Controversy of the week
Fit to serve as attorney general?
Sorry, but “there is no way this man should be running the justice department,” said The Washington Post in an editorial. Within hours of last week’s midterm elections, President Trump forced the resignation of Attorney General Jeff Sessions and appointed Matt Whitaker, Sessions’ chief of staff, to fill the position temporarily. To call Whitaker a “Trump loyalist” is a wild understatement. The weightlifting former college football player is an archconservative who charmed his way into the White House with a string of cable-news appearances in which he scoffed at Russian election interference, dismissed the very idea that a president can obstruct justice, and mused aloud about ways that a new attorney general might defund special counsel Robert Mueller’s probe so that “it grinds to almost a halt.” Trump and his family have a “direct, concrete interest” in the outcome of Mueller’s investigation, said Neal Katyal in WashingtonPost.com. The idea that the president could install an unqualified lackey to interfere with it is “fundamentally at odds with the most cardinal principle that no one is above the law.” Whitaker’s appointment is also unconstitutional. A specific congressional statute, the Attorney General Succession Act, requires the AG’s deputy—in this case Rod Rosenstein—to be his or her replacement until a new nominee is confirmed. Trump’s illegal “installation” of Whitaker “must be stopped.”
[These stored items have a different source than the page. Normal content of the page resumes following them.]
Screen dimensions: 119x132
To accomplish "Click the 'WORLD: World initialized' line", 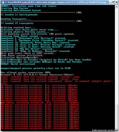I will (x=18, y=64).
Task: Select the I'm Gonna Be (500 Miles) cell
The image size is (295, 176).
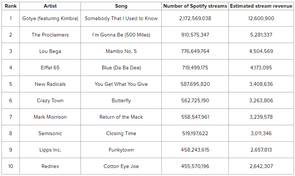Action: coord(121,35)
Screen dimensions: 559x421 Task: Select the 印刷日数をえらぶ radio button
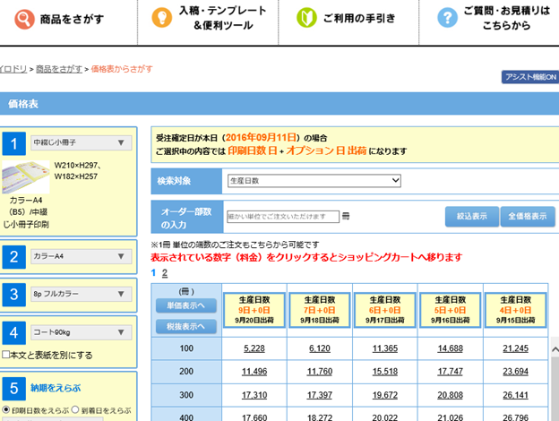click(x=6, y=411)
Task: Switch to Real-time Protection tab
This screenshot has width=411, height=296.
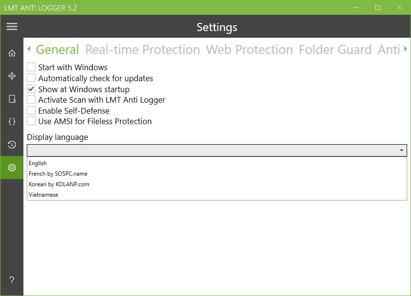Action: (x=142, y=50)
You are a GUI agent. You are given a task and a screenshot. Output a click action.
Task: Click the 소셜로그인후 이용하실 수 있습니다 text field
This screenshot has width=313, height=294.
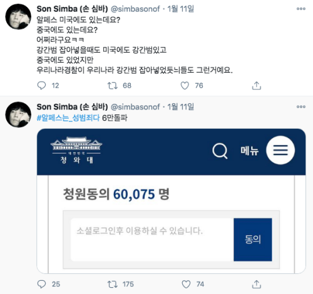[x=152, y=240]
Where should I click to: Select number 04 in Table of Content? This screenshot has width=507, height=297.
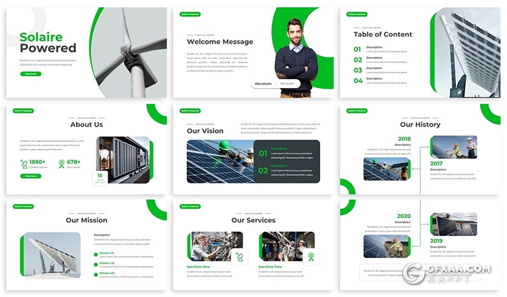[357, 80]
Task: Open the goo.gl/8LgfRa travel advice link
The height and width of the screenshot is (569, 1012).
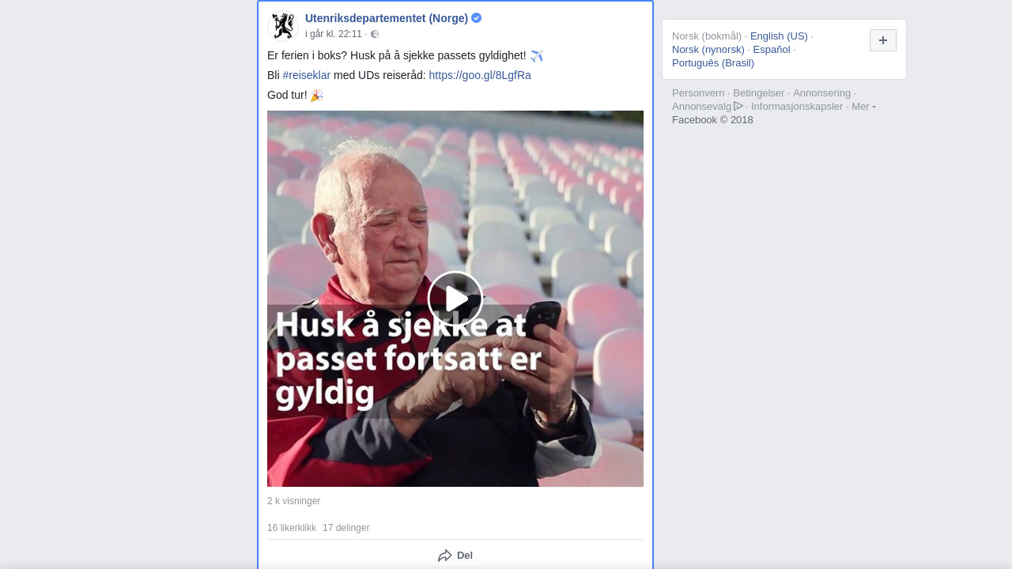Action: (480, 75)
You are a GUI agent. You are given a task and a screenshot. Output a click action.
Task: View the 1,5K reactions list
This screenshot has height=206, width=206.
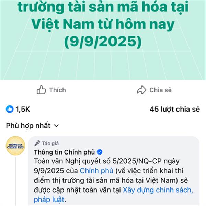(18, 109)
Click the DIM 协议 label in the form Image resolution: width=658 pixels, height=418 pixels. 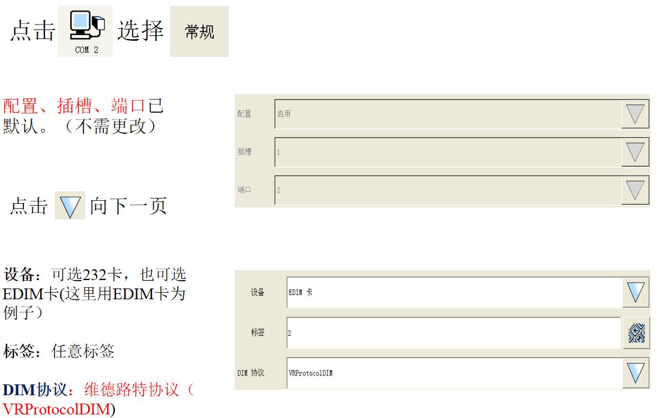click(x=251, y=373)
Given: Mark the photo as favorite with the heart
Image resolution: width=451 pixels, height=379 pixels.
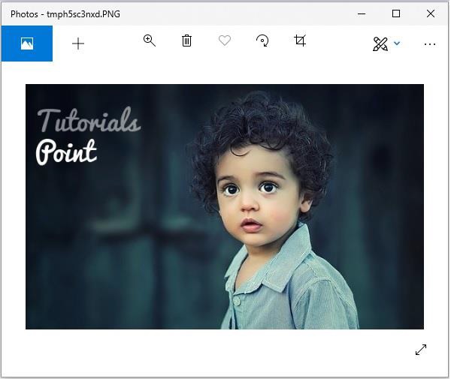Looking at the screenshot, I should pos(225,41).
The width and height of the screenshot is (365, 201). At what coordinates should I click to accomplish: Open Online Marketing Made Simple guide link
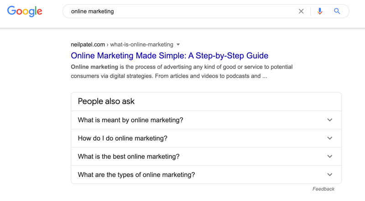pos(169,55)
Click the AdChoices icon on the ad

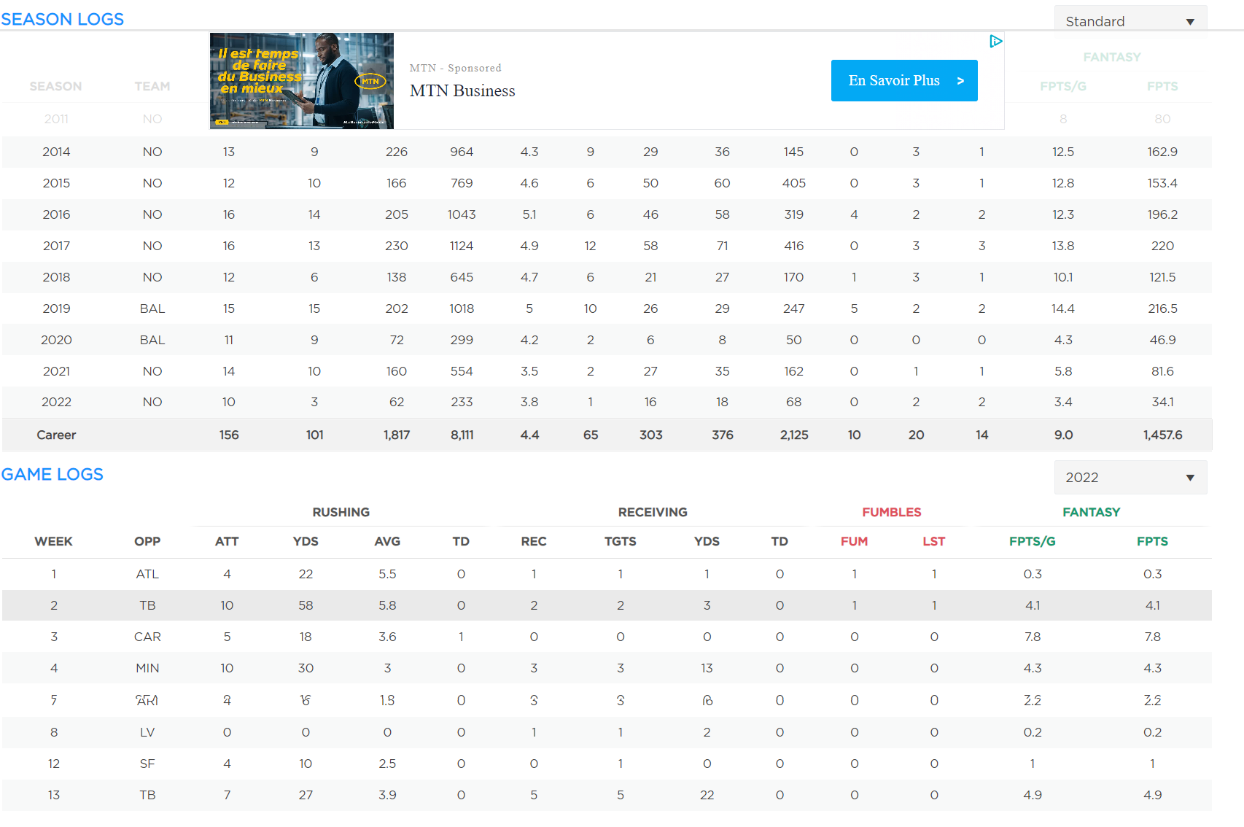995,42

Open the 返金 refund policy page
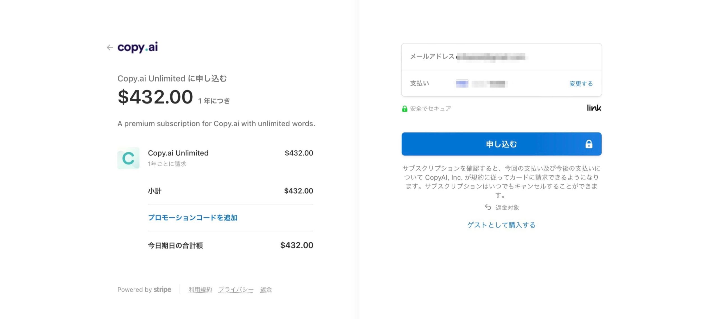coord(266,290)
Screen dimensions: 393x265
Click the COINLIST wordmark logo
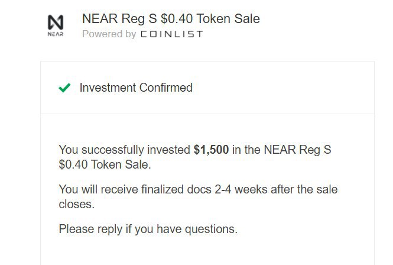pyautogui.click(x=171, y=34)
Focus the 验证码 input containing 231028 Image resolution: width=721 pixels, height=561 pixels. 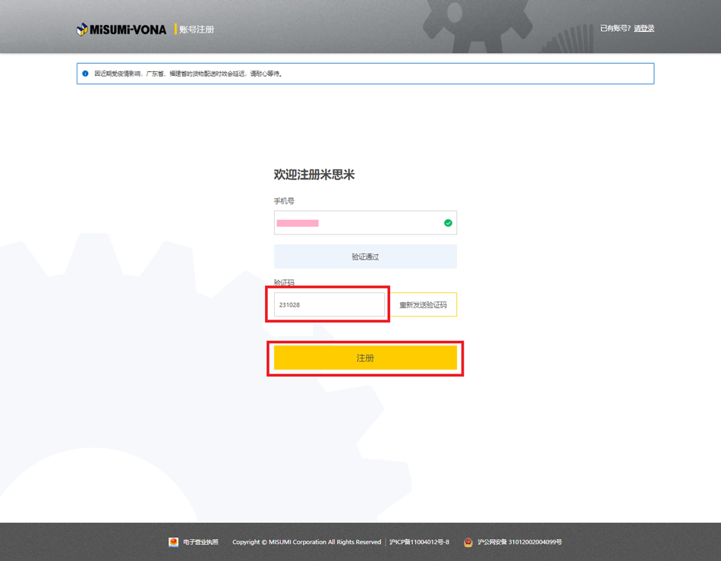click(329, 305)
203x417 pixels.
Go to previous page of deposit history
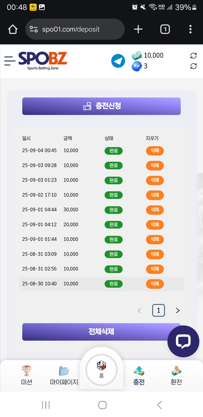coord(139,310)
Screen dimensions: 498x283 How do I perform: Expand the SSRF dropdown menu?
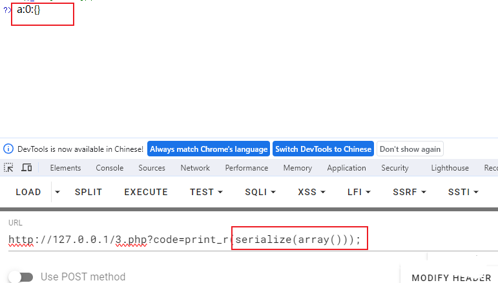(410, 192)
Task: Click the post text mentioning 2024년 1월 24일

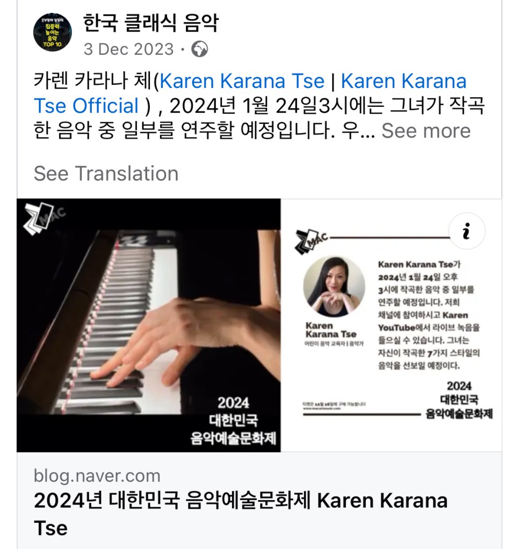Action: 260,106
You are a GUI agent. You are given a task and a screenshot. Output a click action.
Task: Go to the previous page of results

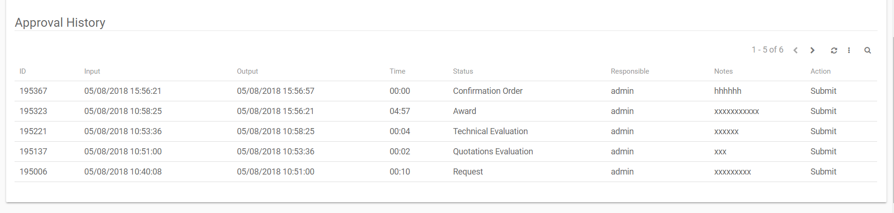point(795,50)
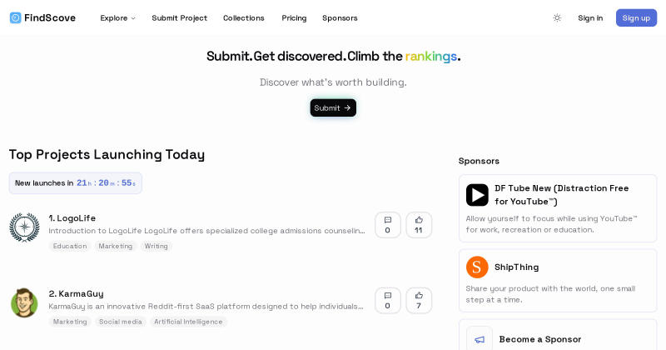Viewport: 666px width, 350px height.
Task: Expand the Explore dropdown menu
Action: click(x=117, y=18)
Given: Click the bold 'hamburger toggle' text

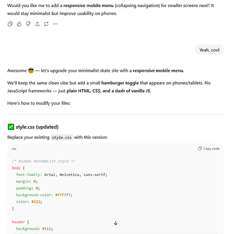Looking at the screenshot, I should click(120, 83).
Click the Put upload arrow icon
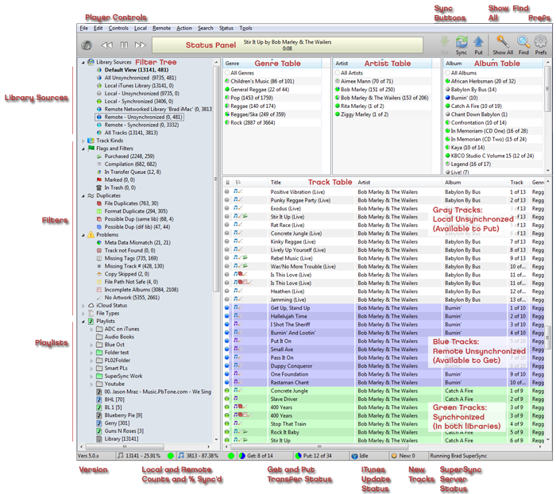The image size is (556, 494). (478, 42)
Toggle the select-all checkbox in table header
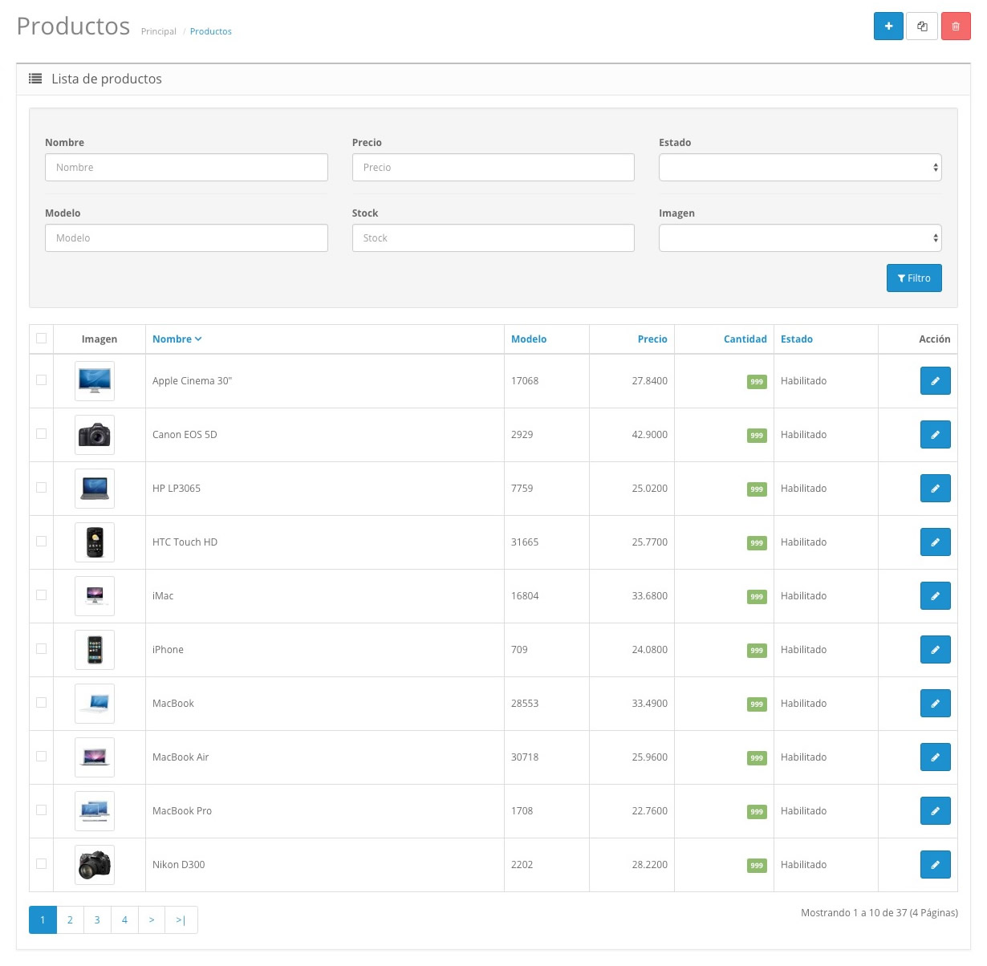This screenshot has width=987, height=966. pos(42,339)
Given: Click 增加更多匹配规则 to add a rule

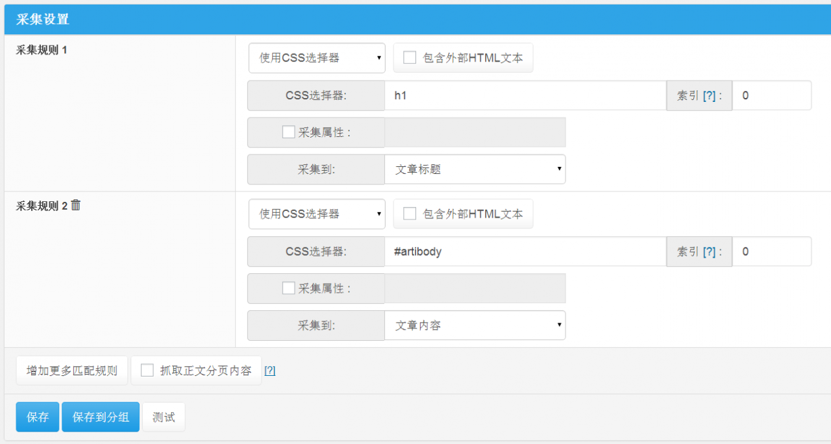Looking at the screenshot, I should click(x=71, y=369).

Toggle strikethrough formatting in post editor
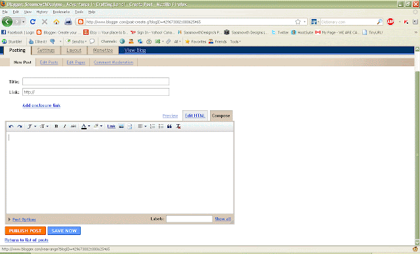73,127
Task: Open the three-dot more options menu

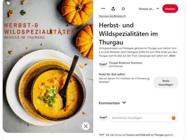Action: pos(103,8)
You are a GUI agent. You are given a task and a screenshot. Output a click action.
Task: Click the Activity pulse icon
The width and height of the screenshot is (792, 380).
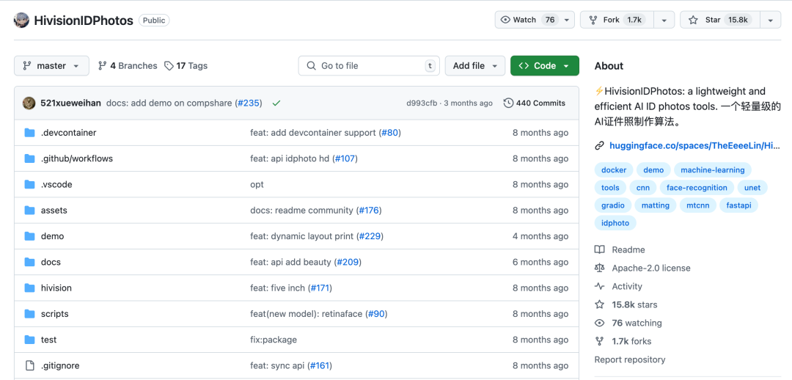pos(600,287)
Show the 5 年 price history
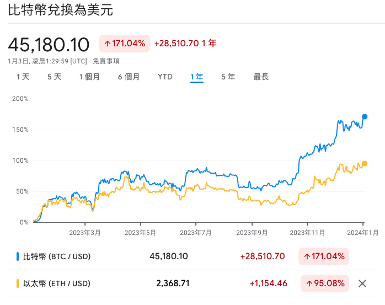This screenshot has width=385, height=305. (x=228, y=77)
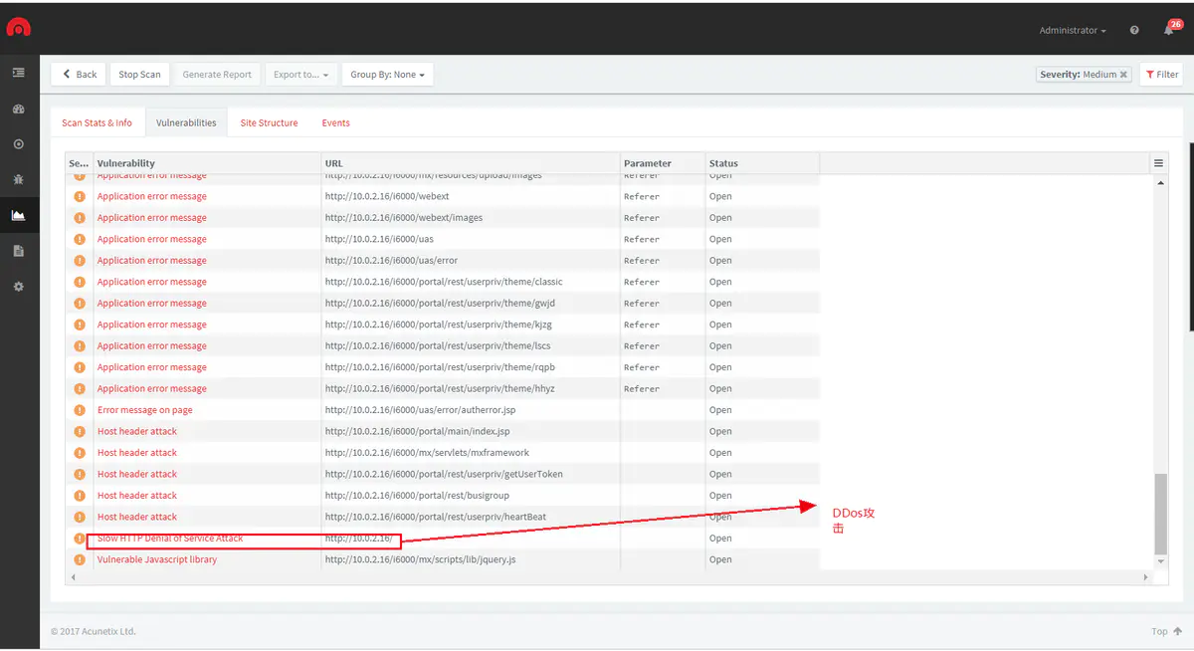Expand the Administrator user menu
The width and height of the screenshot is (1194, 651).
point(1072,31)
“Whitaker may be a bad choice” for attorney general, “but he’s a legal one,” said Stephen Vladeck in The New York Times. The Federal Vacancies Reform Act explicitly allows officers not confirmed by the Senate to serve if their term is less than 210 days. Besides, the “pearl clutching” over Whitaker’s appointment is based on a deliberate misinterpretation of his previous public comments, said Andrew McCarthy in NationalReview.com. What he actually said was that the Mueller investigation should “stay within the bounds” originally established—to determine if there was any U.S. cooperation with Russia’s attempt to interfere in the election. Let’s give Whitaker a chance to do his job.
Whitaker is worse than a partisan hack, said Erin Dunne in WashingtonExaminer.com. He might be “better labeled a scammer.” Before joining the Trump administration, Whitaker sat on the advisory board of World Patent Marketing, a Florida firm that charged inventors millions of dollars for nonexistent marketing services. Whitaker wrote to unhappy customers, identifying himself as a former U.S. attorney and warning of “serious civil and criminal consequences” if they complained publicly about the rip-offs. Trump hired this partisan pit bull for one reason, said Jonathan Chait in NYMag .com. The president has repeatedly stated that he views the attorney general as his lawyer, whose primary job is to protect him, and he obviously expects Whitaker to do what Sessions wouldn’t: Shut the Russia investigation down. That makes Whitaker’s appointment “the most dire threat to the republic since Trump’s election itself.”
Whitaker “is no fool,” said David French in NationalReview.com. Although firing Mueller might delight Trump’s base, it would alarm “the broader American public” and add serious weight to the case for impeaching Trump for obstruction of justice. Whitaker isn’t going to take any actions that would trigger a political and constitutional crisis. Mueller’s probe is reportedly nearing completion, said Benjamin Wittes in TheAtlantic.com. So even if Whitaker did fire Mueller, House Democrats would simply invite him in January to share his findings in a public hearing. If Trump really did appoint Whitaker to protect him from Mueller, “it’s probably too late.”